6.1. DMARC Policy Record
Domain Owner DMARC preferences are stored as DNS TXT records in
subdomains named "_dmarc". For example, the Domain Owner of
"example.com" would post DMARC preferences in a TXT record at
"_dmarc.example.com". Similarly, a Mail Receiver wishing to query
for DMARC preferences regarding mail with an RFC5322.From domain of
"example.com" would issue a TXT query to the DNS for the subdomain of
"_dmarc.example.com". The DNS-located DMARC preference data will
hereafter be called the "DMARC record".
DMARC's use of the Domain Name Service is driven by DMARC's use of
domain names and the nature of the query it performs. The query
requirement matches with the DNS, for obtaining simple parametric
information. It uses an established method of storing the
information, associated with the target domain name, namely an
isolated TXT record that is restricted to the DMARC context. Use of
the DNS as the query service has the benefit of reusing an extremely
well-established operations, administration, and management
infrastructure, rather than creating a new one.
Per [DNS], a TXT record can comprise several "character-string"

(Information provided)
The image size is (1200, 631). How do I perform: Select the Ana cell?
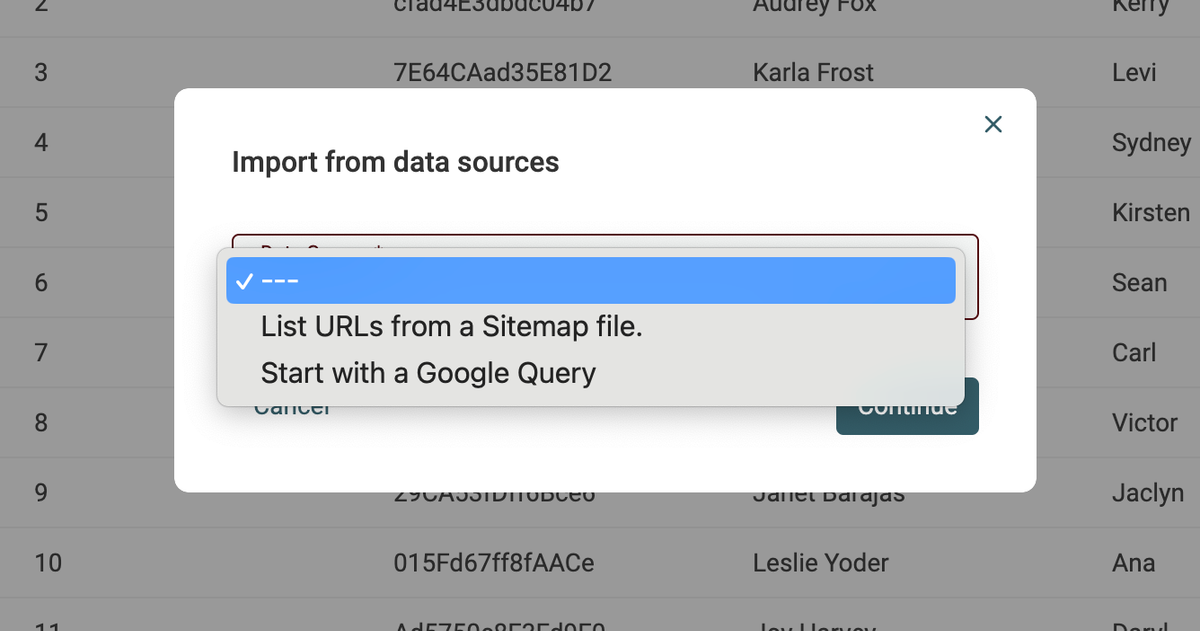pos(1133,563)
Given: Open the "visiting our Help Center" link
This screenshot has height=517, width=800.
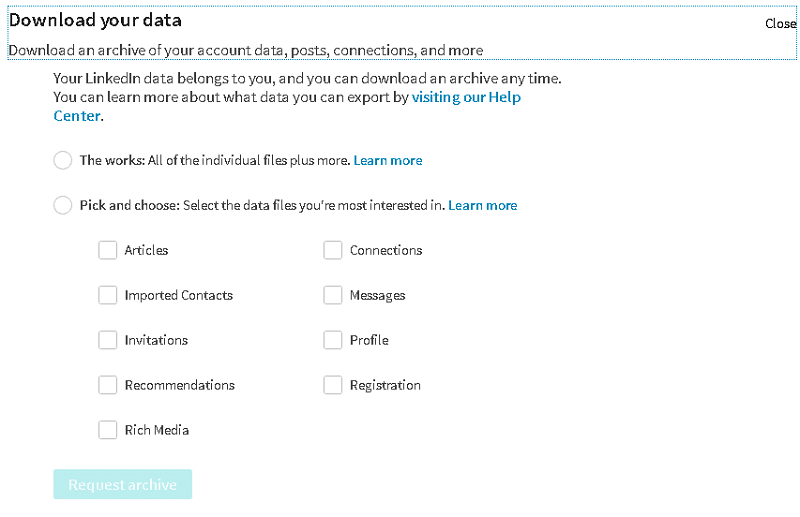Looking at the screenshot, I should [x=466, y=98].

(What you need to do)
(A) Print the part of the passage on DMARC policy records that begins at the words "DMARC's use of the" and stops after the words "creating a new one.", reproducing it without alteration.
(B) Output every line of the listing verbatim, omitting the pictures from your answer.
The listing bears no relation to the passage on DMARC policy records.

(Completed exercise)
(A)
DMARC's use of the Domain Name Service is driven by DMARC's use of
domain names and the nature of the query it performs. The query
requirement matches with the DNS, for obtaining simple parametric
information. It uses an established method of storing the
information, associated with the target domain name, namely an
isolated TXT record that is restricted to the DMARC context. Use of
the DNS as the query service has the benefit of reusing an extremely
well-established operations, administration, and management
infrastructure, rather than creating a new one.

(B)
The image size is (1200, 631). How do I perform: Select the Ana cell?
pos(1133,563)
Given: Open the "visiting our Help Center" link
This screenshot has height=517, width=800.
Looking at the screenshot, I should [x=466, y=98].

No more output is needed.